Study of ice nucleation on surfaces focusing on the effect of surfaces on heterogeneous nucleation and ice growth at ambient conditions. (AV)

Ice is central to climate, geology and life. Understanding its behavior is essential for predicting the future of our planet. On average, 7% of the ocean’s surface is frozen; this alters ocean currents and limits the exchange of gases with seawater. Ice and snow coat 10% of the land permanently and up to half of the Northern Hemisphere in midwinter. Ice in clouds concentrate airborne chemicals and are sites were atmospheric chemistry takes place. Above the poles, clouds of ice grains host ozone-depleting reactions, forming holes in the stratospheric ozone layer at high latitudes that expose millions of people to increased ultraviolet radiation. Chemical reactions in snow on the ground can produce ozone and other environmental pollutants.  Yet the molecular mechanisms underlying these processes remain largely unknown.

Without knowing more about ice formation, it is impossible to build snow or ice-cloud modules for atmospheric and climate models or to extrapolate laboratory studies to environmental conditions with enough confidence. A few years ago it was established the ten questions that science needs to study to gain this knowledge. The first question raised was to understand how ice nucleation occurs on solid surfaces. Ice often forms easily on solid surfaces through heterogeneous nucleation. This happens at higher temperatures than homogeneous nucleation (i.e. with pure water only) and it’s directly responsible of most of the rain. To understand why that happens, the molecular bases of the interaction of water molecules with such surfaces need to be studied. The goal of this research line is to study ice nucleation induced by surfaces to be able to obtain the knowledge needed for the modification of natural surfaces or the design of artificial surfaces with controlled ice nucleation properties.

Study of the interaction of water with ferroelectric surfaces and its role in surface charge screening using SPM and AP-XPS techniques. (AV)

Ferroelectric materials are polar materials with a permanent electric dipole below a certain transition temperature. This polarization can be controlled and switched by externally applied electric fields, for example to build thin-film ferroelectric memories. At the surface of ferroelectric materials, polarization suffers from serious fundamental and practical challenges such as depolarization fields and surface charge screening. Uncompensated surface charges due to the discontinuity of the normal polarization component result in depolarization fields that strongly affect polarization states. The ultimate stability of ferroelectric phases is determined by a balance between bulk thermodynamics and the screening mechanisms for polarization, which can be internal (domain formation or charge carriers migration within the bulk) or external (chemical environment or adsorbates). Understanding the interplay between ferroelectric phase stability, screening, and atomistic processes at the surface is key to control low-dimensional ferroelectricity. The interplay between polarization and surface adsorbates works in both directions: adsorbates influence polarization, but the orientation of the polarization also determines the type of adsorbates that bond at the surfaces, and it has been demonstrated that ferroelectric surfaces with opposite polarity can have different behavior toward molecules adsorption.

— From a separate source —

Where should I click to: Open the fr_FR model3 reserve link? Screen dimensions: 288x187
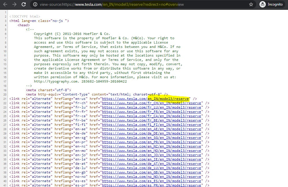pos(152,112)
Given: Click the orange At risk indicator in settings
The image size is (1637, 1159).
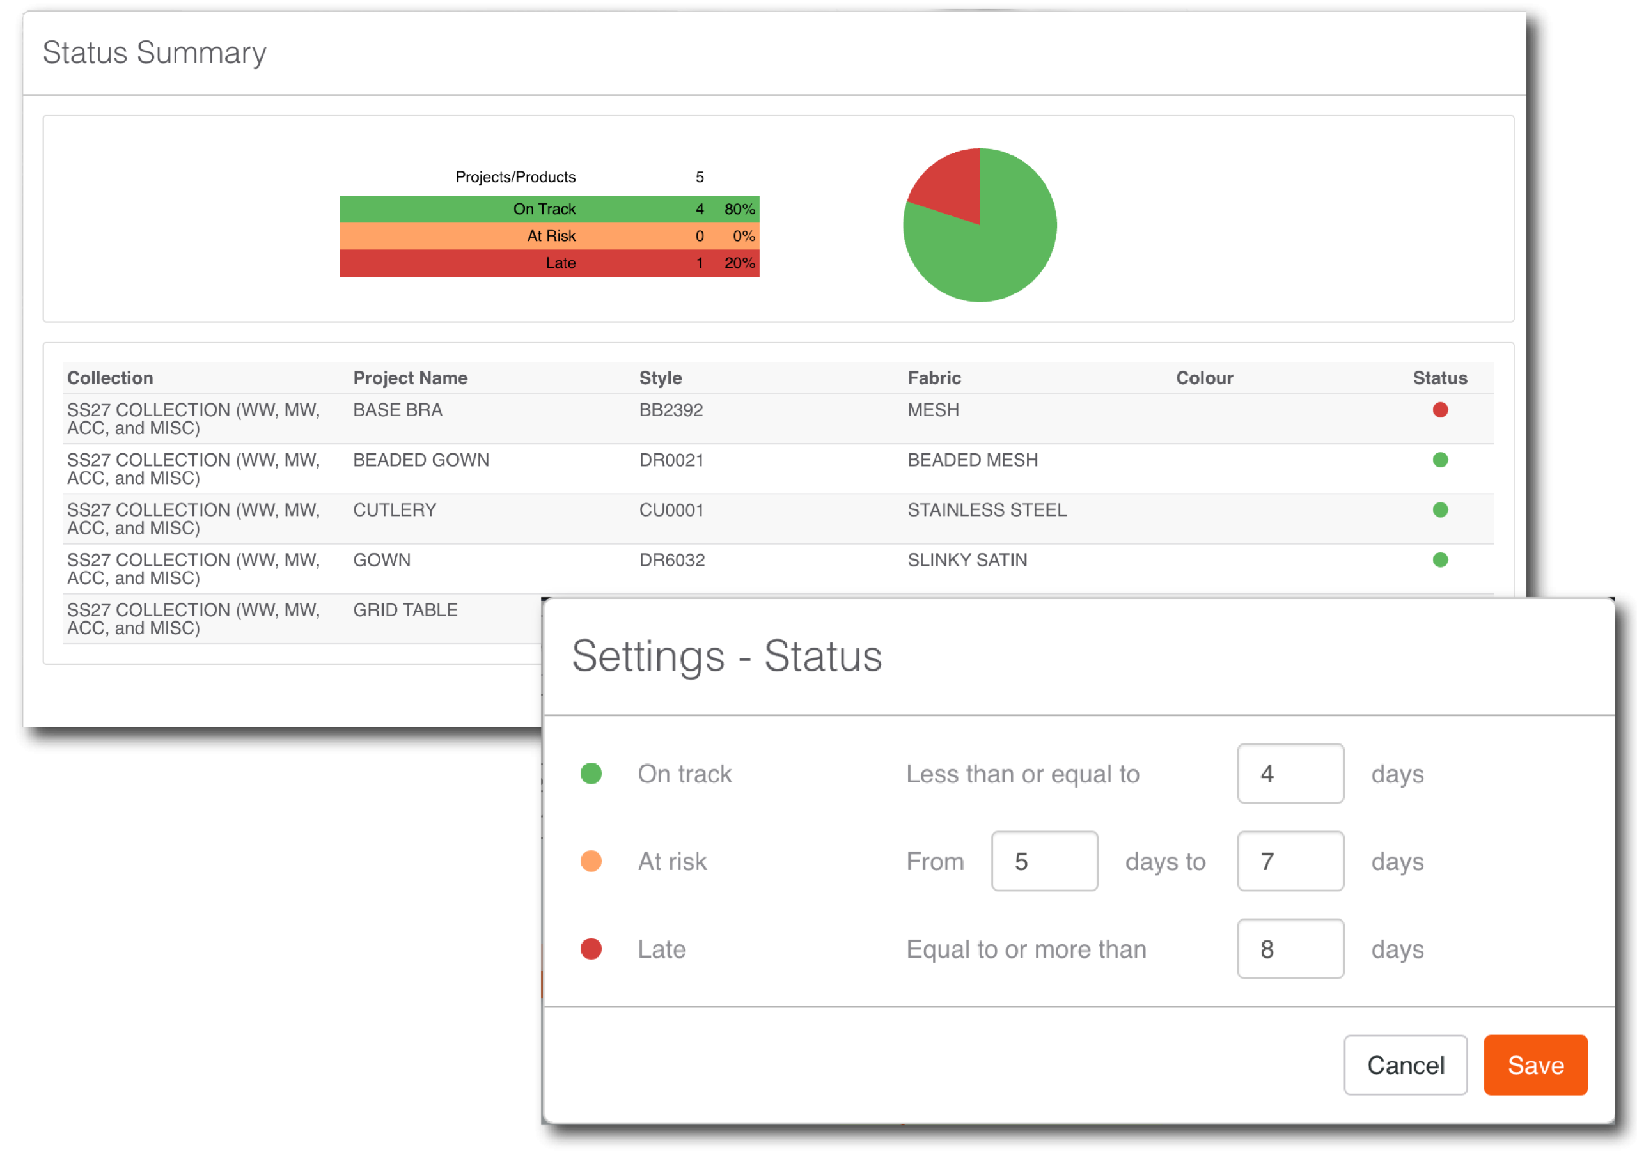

In this research line we focus our interest in studying surface screening mechanisms on ferroelectric materials using Piezoresponse Force Microscopy (PFM) and Ambient Pressure Photoelectron Spectroscopy (AP-XPS). AP-XPS allow us to obtain direct information of the different chemical species that form at the ferrolectric surface in contact with water vapor and other gases present in the ambient were devices containing ferrolectric materials are expected to work. 


Development of new SPM modes based in multifrequency dynamic Atomic Force Microscopy (AFM) to study wetting, ice nucleation and identification of chemical groups at the nanoscale. (AV)

Water/solid interfaces are of fundamental interest in various fields including geology, metrology, biology, and chemistry. Despite its simple molecular structure the structure and interactions of water with surfaces, which determines wetting and reactivity remain unsolved. The knowledge of this structure at the nanoscale is crucial to understand key properties that determine corrosion, dissolution, and electrochemical processes. In this research line we use Scanning Probe  (SPM) techniques to study water/solid interfaces at the nanoscale. One of the differences of SPM from other techniques is the locality of the information. SPM uses a probe tip to scan over the surface, and obtain structural information together with, e.g., electronic, mechanical, and vibrational properties. Because it is not an averaged information over a wide area, as in the case of all the other techniques listed above, detailed investigations of how atomic steps, kinks, and defects residing on the surface influence on the adsorption of molecules are possible.  However using SPM to study water/solid interfaces is not a straightforward technique because of the perturbations that the SPM probe can cause on the water films during measurements. Non-contact SPM techniques to avoid direct interaction between the SPM probe and water have been developed in the group. Those techniques are being used now to go a step forward and try to create new SPM modes that could allow to identify at the nanoscale between different organic chemical groups.